Morsures de chiens, doigts retournés, fouilles à nu devant du personnel féminin hilare, simulations de scènes de prostitution, menaces d’exécution assorties de commentaires du genre « finalement, tu ne vaux même pas une balle », vols de médicaments et de dossiers médicaux… Ce catalogue de brutalités est issu de cinquante et un récits glaçants recueillis par Médecins du monde Belgique. Une enquête menée auprès de migrants ou « transmigrants » – en transit dans l’espoir de se rendre en Grande-Bretagne – qui témoigne de la violence dont certains policiers usent à l’égard de jeunes hommes, parfois très jeunes, puisque près de 30 % d’entre eux sont mineurs. Elle a été conduite, entre mai et juillet, auprès de 440 témoins, sur la base des directives de l’Organisation mondiale de la santé, du protocole d’Istanbul – un manuel permettant d’enquêter sur la torture – et de la législation belge. Un quart des personnes interrogées affirment avoir été violentées, parfois très gravement. Sans susciter beaucoup de réactions dans le royaume.

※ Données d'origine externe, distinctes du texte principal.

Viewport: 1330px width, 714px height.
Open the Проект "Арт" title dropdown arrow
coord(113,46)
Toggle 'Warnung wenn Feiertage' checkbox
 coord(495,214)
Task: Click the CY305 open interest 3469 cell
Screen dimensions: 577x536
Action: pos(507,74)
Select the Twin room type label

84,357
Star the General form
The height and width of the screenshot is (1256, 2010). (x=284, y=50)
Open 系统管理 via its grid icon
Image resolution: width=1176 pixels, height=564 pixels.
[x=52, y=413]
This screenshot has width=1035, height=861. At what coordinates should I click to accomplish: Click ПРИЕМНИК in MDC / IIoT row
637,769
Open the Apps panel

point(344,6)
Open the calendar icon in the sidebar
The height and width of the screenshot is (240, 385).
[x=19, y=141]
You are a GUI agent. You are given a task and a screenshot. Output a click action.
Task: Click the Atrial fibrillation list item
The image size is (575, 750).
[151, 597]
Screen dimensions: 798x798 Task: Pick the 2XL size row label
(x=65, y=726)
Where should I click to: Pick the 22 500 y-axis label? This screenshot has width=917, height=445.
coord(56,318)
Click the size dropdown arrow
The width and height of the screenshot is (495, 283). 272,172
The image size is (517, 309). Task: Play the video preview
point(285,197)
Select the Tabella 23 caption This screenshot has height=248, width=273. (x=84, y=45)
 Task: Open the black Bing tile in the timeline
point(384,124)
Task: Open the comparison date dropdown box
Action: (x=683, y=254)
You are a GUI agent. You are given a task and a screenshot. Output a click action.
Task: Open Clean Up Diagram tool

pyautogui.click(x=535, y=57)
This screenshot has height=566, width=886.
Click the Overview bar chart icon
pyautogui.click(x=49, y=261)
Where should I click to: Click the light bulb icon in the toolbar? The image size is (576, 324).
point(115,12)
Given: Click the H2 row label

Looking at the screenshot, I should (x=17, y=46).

« Allégations gratuites », a tranché le syndicat policier SLFP. « Si on est un minimum sain d’esprit, on sait que ce n’est pas possible »,
réagissait, le 24 octobre, son vice-président, Vincent Houssin. Le
parquet de Bruxelles a, toutefois, ouvert sept informations judiciaires
et entend faciliter
l’éventuel dépôt de plaintes. Une dizaine seulement ont été recensées
l’an dernier et le ministre de l’intérieur, le nationaliste flamand Jan
Jambon, affirme que le Comité P, qui surveille le fonctionnement des
services policiers, pourra en recueillir d’autres, « en toute indépendance ». « On
n’exclut rien, mais il est quand même difficile pour des gens qui sont
pourchassés d’aller déposer plainte auprès de ceux qui les
pourchassent », répond Pierre Verbeeren, directeur général de
Médecins du monde. Le Comité P avait déjà enquêté sur la saisie et la
destruction, en 2017, des effets personnels de migrants au parc
Maximilien de Bruxelles, où se concentrent de nombreux demandeurs
d’asile, parfois abrités pour la nuit par des bénévoles qui les prennent
en charge. Le dossier a été classé sans suite : la police des polices a
pris en compte l’obligation de détruire ces affaires en raison d’un risque présumé de contamination. Elle a aussi enregistré les « consignes spécifiques » données aux agents lors de leurs interventions.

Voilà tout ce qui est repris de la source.